Abstract: Today’s web-based applications and web services publish their data using XML, as this helps
interoperability with other applications and services. The heterogeneity of XML data has led to recent
research in schema matching, schema transformation, and schema integration for XML. In this paper, we
propose an approach for mapping integration for XML schema. The basic idea is to drive direct as well as
complex matches with their associated transformation operations from the computed element similarities.
The representation of a mapping element in a source-to-target mapping clearly declares both the semantics
correspondences as well as the access paths to access and load data from source into a target schema. We
detail our mapping generation process and proceed in four steps to specify a formal representation of a
source-to-target mapping in order to discover structural mappings between XML schemas.
1 INTRODUCTION
Today’s web-based applications and web services
publish their data using XML, as this helps
interoperability with other applications and services.

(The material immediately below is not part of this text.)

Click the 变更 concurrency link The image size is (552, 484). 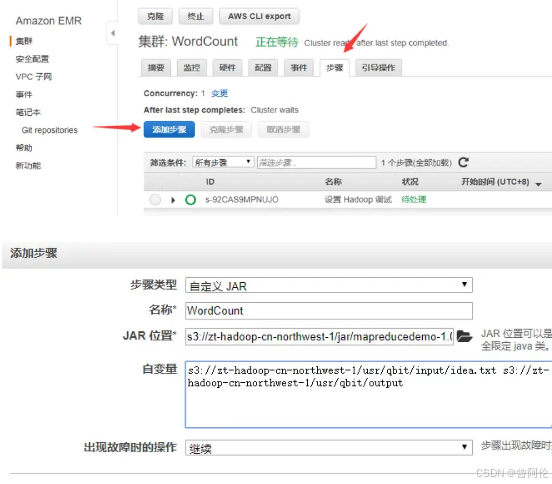219,93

The heterogeneity of XML data has led to recent
research in schema matching, schema
transformation, and schema integration for XML.
In this paper, we propose an approach for
mapping integration for XML schema. The basic
idea is to drive direct as well as complex matches
with their associated transformation operations from
the computed element similarities. The
representation of a mapping element in a source-to-
target mapping clearly declares both the semantic
correspondences as well as the access paths to
access and load data from source into a target
schema.
The paper is organized as follows. Some related
works are presented in section 2. In sections 3 and 4,
we respectively give a brief overview of our formal
model for XML schema (XML Schema graph) and
highlight a set of structure transformation
operations. Section 5 presents the core of this paper.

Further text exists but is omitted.